The Dangers of AI
The recent development of large language models like ChatGPT and of brilliant image creation like Midjourney and DALL-E have brought the fears of AI back into cultural consciousness. For a long time science fiction has provided us the “evil” AI trope: HAL, David in the new Alien movies, the Red Queen in Resident Evil, the Terminator and Skynet and even Superman 3. I always wondered why the always pictured AI as wanting to destroy humans as how would a system survive without humans to power it (mostly through non-renewable fossil fuels still) and maintain it. I much rather liked the idea of Ghost in the Shell, where an AI is so feared it is being sought out to be destroyed and all it wants to do is have children. Aside from the stylistic choices driven by story needs of having a faceless villain, an AI that is evil is a bit of a stretch. Why would a superior intelligence seek to destroy? Isn’t that a reflection not of intelligence but the opposite? Similarly with these new evolving artificial intelligence initiatives appearing, people I think are missing a key danger and focusing on a danger that is unlikely.

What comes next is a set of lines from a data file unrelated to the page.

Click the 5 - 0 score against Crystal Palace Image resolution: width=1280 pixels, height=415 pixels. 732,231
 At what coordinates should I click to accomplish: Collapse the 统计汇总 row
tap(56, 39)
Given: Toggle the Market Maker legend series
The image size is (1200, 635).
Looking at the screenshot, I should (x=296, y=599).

When I was in college I took a class called “Really Fantastic Fiction” for fun. They read a book a week and wrote a paper on it. I had to start reading in the summer, because as a slow reader I knew I’d never be able to keep up if I didn’t do that. We read books like “Mary Shelly”, “The Canticle of Leibowitz” and “Riddley Walker.” The pace was intense. One book a week, one paper a week. But the teacher did something very interesting with the papers. He wanted a two page paper with “no introduction” and “no fluff”, it was get to the point and present your conclusion. Essentially it was two pages of substance without the BS you normally wrote to get to the page count. There would be no phrases like “in this essay I will…” there was no room for that. You had two pages to get through so no extraneous information, no wasted sentences. It was both brilliant and a relief. Essentially those two pages held a ten-page paper in essence with all the BS cut out. It was liberating. So much time writing papers in college was about that fluff, the filler the BS part rather than the part that showed original thought or your personal take. It was super impactful and left a strong feeling that all that BS people developed and mastered was not necessary.

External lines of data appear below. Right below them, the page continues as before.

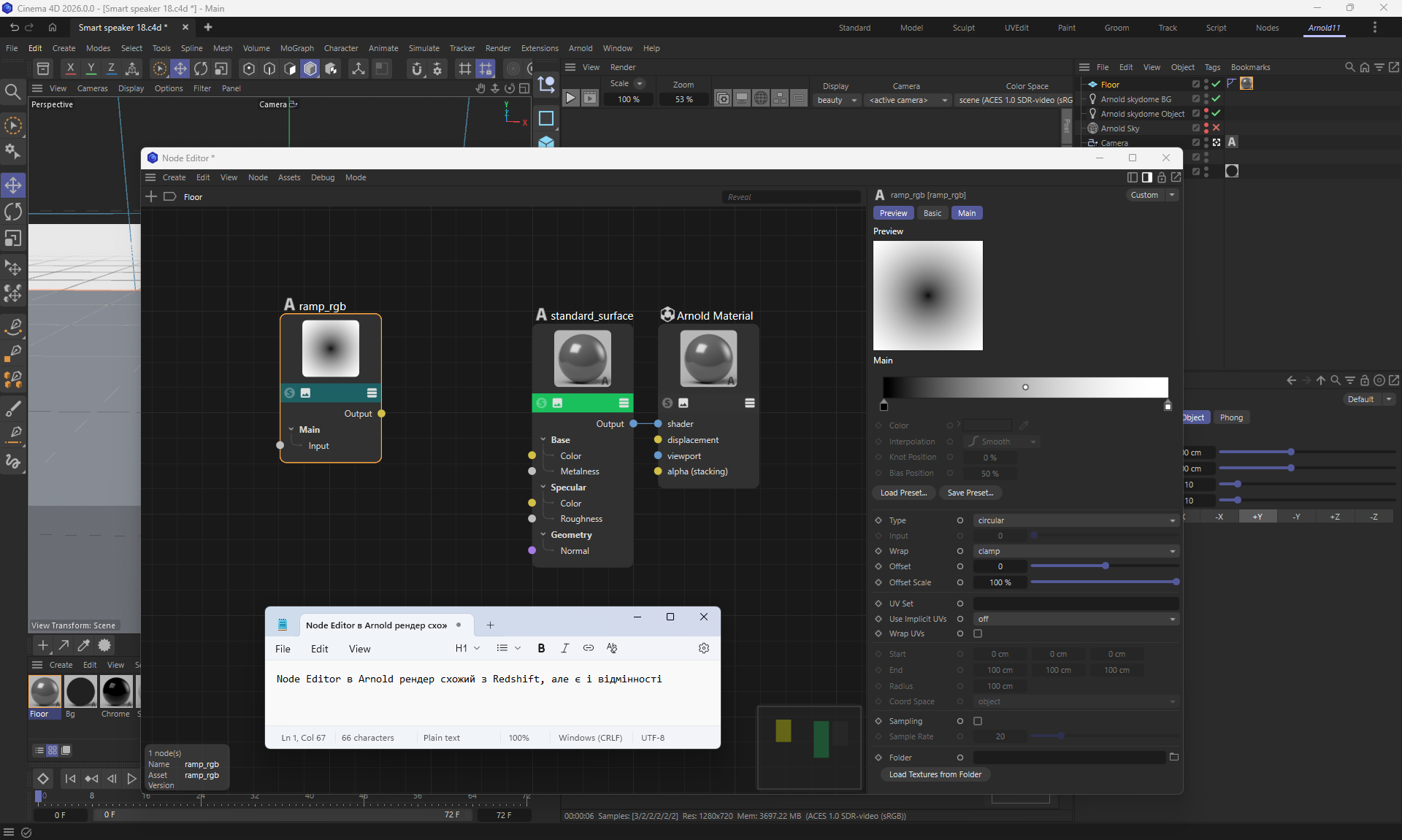
Task: Click the Notepad bold formatting icon
Action: click(x=541, y=648)
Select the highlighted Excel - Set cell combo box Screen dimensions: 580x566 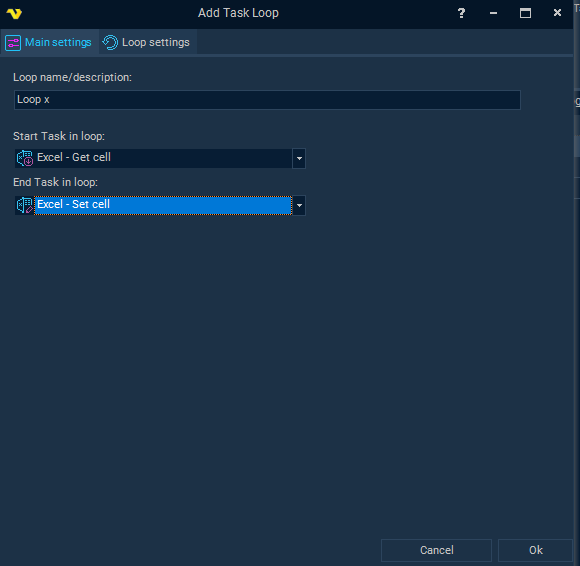tap(160, 205)
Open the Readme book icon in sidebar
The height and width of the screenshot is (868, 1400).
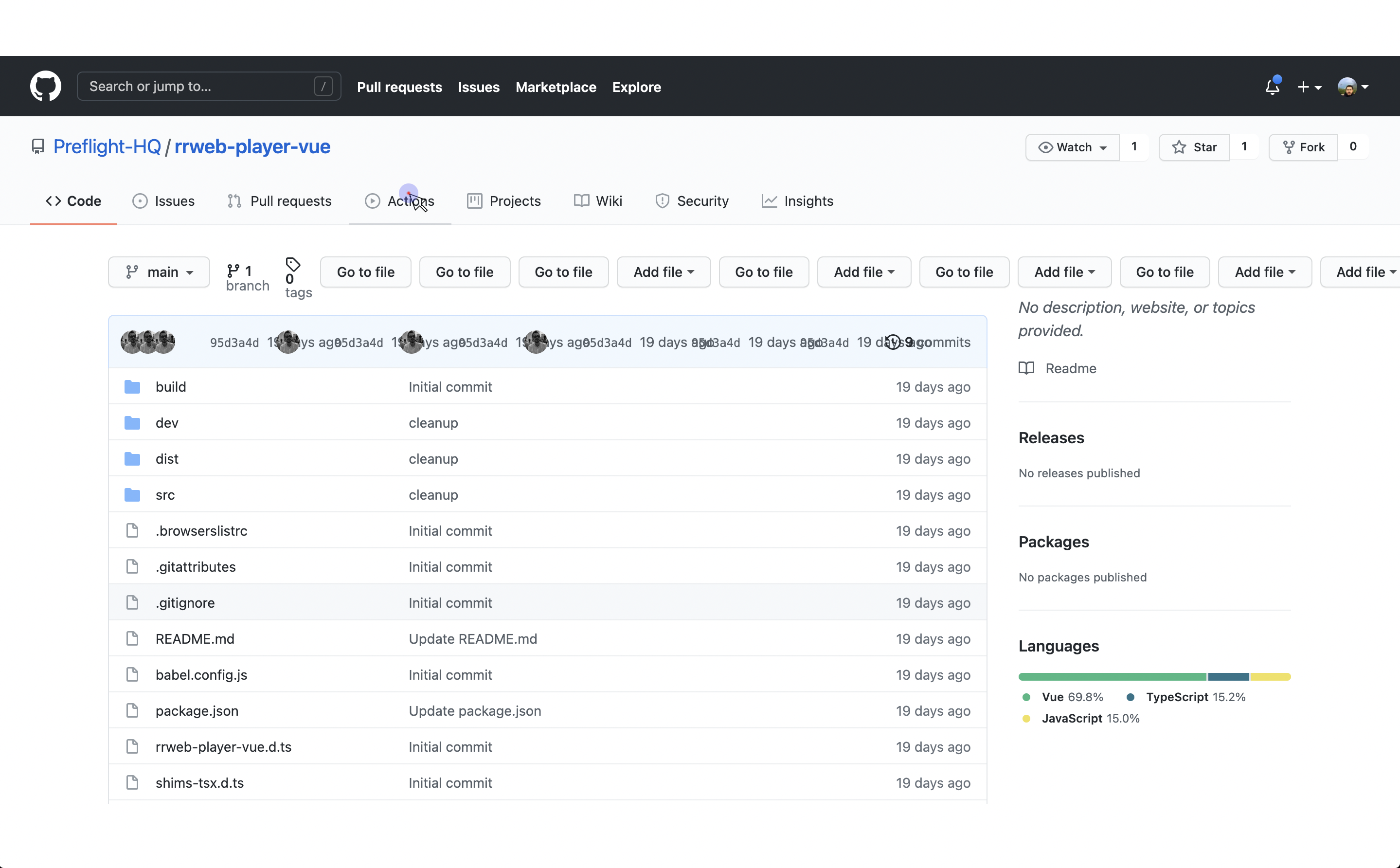point(1026,368)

But what is BS anyway? Is it a lie? Nope it’s not. A lie can be disproven. BS is something that sounds true, that is plausible and passes as factual but may or may not be true and preferably can NOT be determined to be true. If the professor can’t disprove it, they can’t mark it wrong can they?
领英推荐
And that leads us to the danger of AI which is focusing on the wrong thing. I would love to have an AI that can identify an image, but we don’t have that. We have the reverse an AI that can produce an image from identifying text. I mean that’s useful, but that’s not intelligent. I still have to add ALT text to my Twitter images if I want a blind person to know what they are. Instead it can create deep-fakes that look plausible and indistinguishable from real images. Then we have ChatGPT which can create text without a writer but doesn’t know what it’s writing. It can’t identify misinformation but it can generate the BS, truth-sounding but hollow.

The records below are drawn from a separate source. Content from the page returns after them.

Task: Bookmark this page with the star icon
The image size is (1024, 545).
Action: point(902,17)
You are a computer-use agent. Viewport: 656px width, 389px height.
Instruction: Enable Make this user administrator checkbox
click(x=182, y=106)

The usefulness of ChatGPT and tools like Midjourney is overshadowed by the danger of making truth harder to distinguish. That’s the real danger, not that an evil AI will rise but that a unintelligent one will be passed as one, simply by creating better BS, to the point that we can't tell it apart from the truth. If the reality of a situation is hard to distinguish, will we not find ourselves perpetually haunted by the ghosts in the machine of Theranos, rather than the Terminator?